Dataset excerpts:
· · ·
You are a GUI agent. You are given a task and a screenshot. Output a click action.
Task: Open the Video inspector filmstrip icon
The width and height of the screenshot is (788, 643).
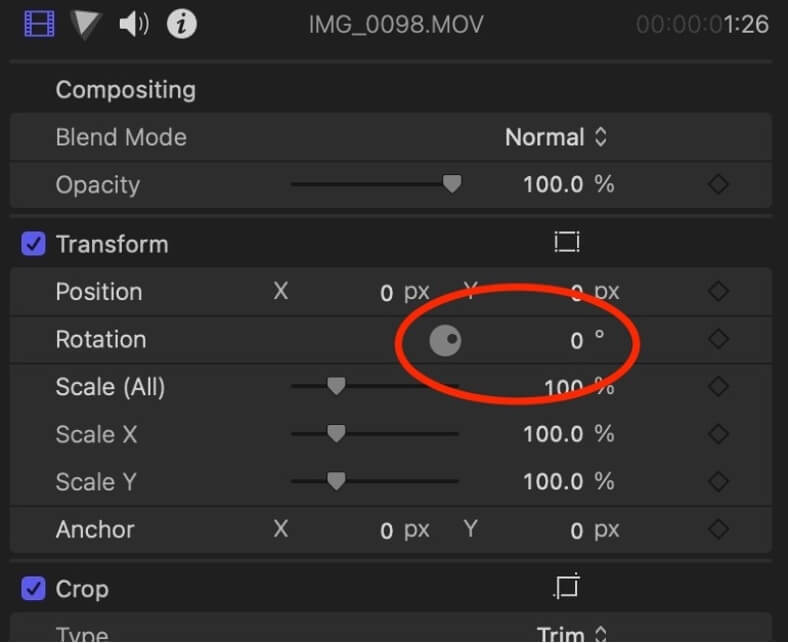(40, 23)
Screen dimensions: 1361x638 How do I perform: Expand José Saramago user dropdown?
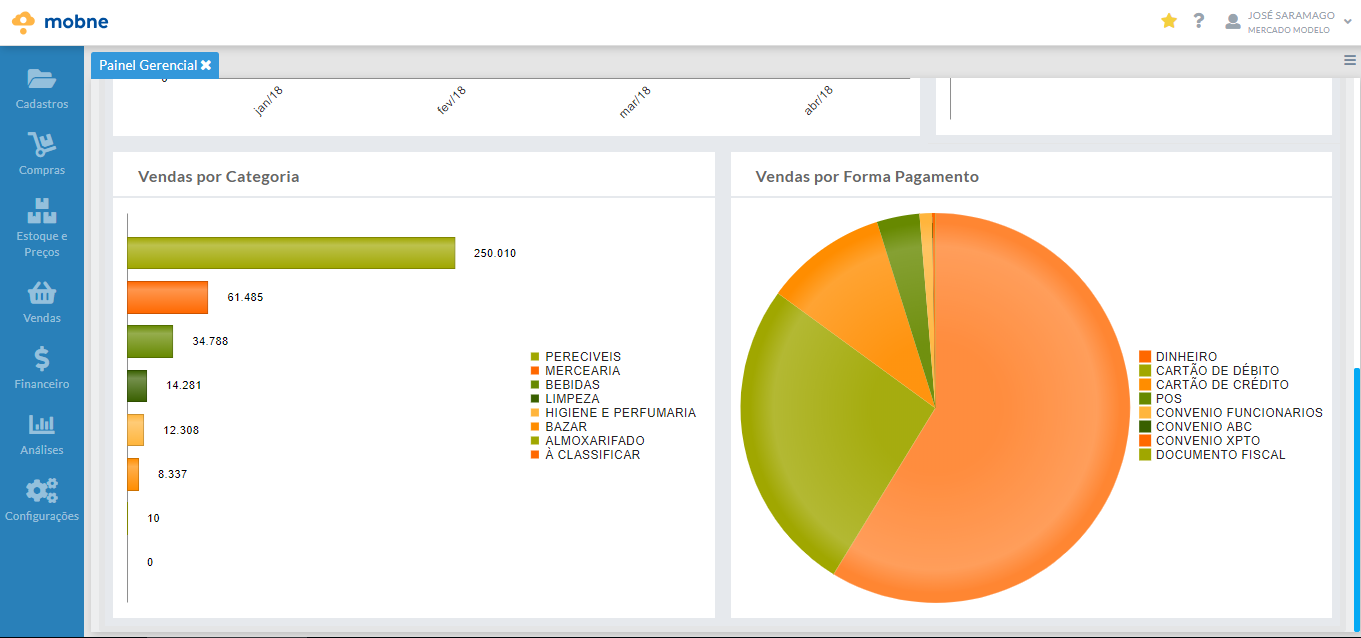tap(1348, 22)
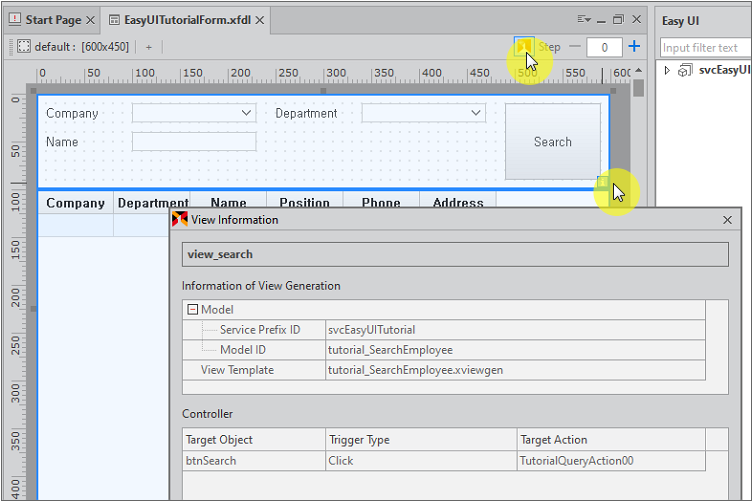Click the Step toggle icon in toolbar
The height and width of the screenshot is (501, 752).
point(523,46)
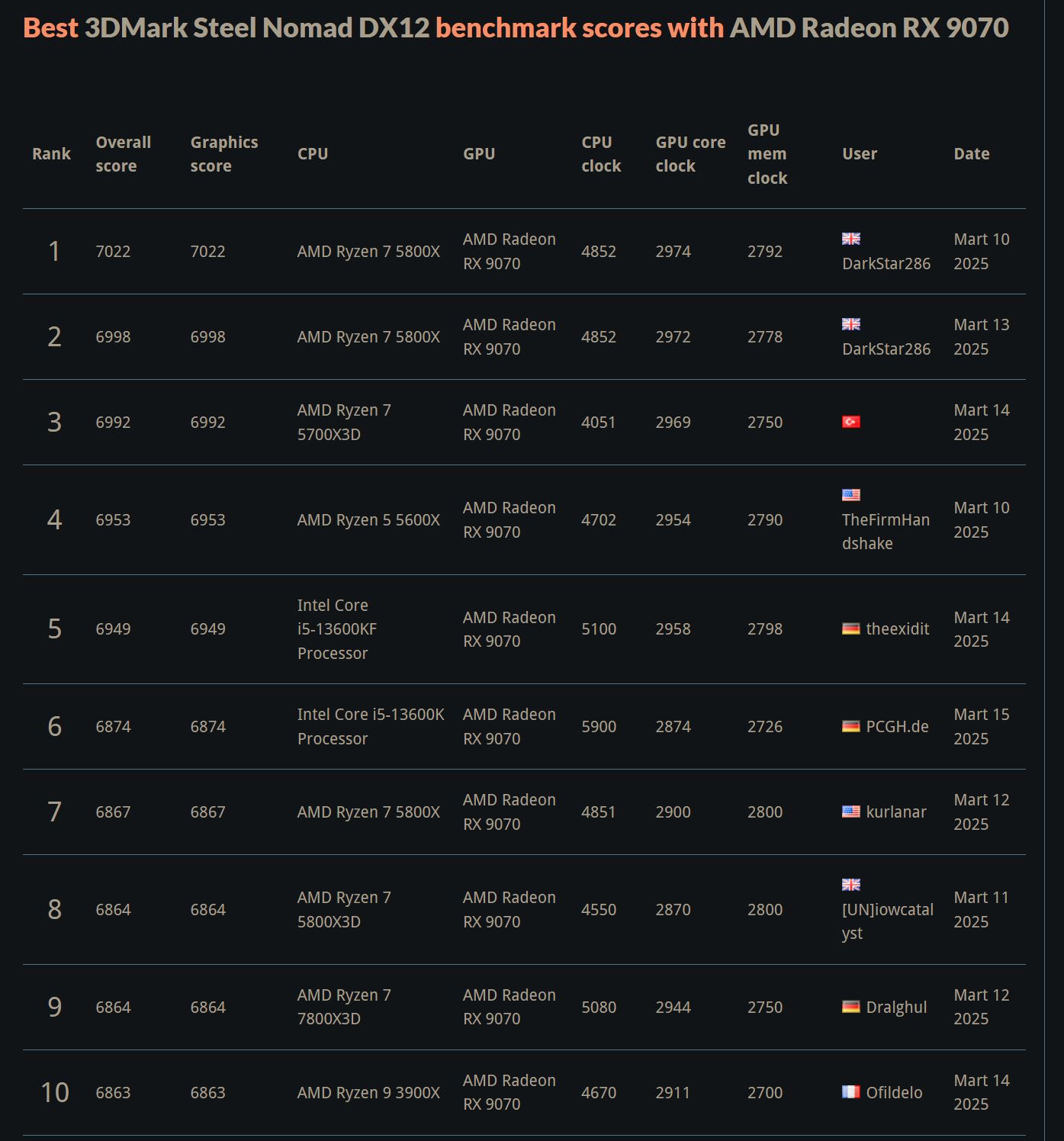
· · ·
Your task:
Without the pictures, transcribe exactly the lines above from the one containing "Task: Open the Video inspector filmstrip icon" through the last.

Exercise answer:
Task: Open the Video inspector filmstrip icon
The width and height of the screenshot is (788, 643).
(40, 23)
Screen dimensions: 1361x638 How do I perform: Expand José Saramago user dropdown?
tap(1348, 22)
Click the Step toggle icon in toolbar
The height and width of the screenshot is (501, 752).
point(523,46)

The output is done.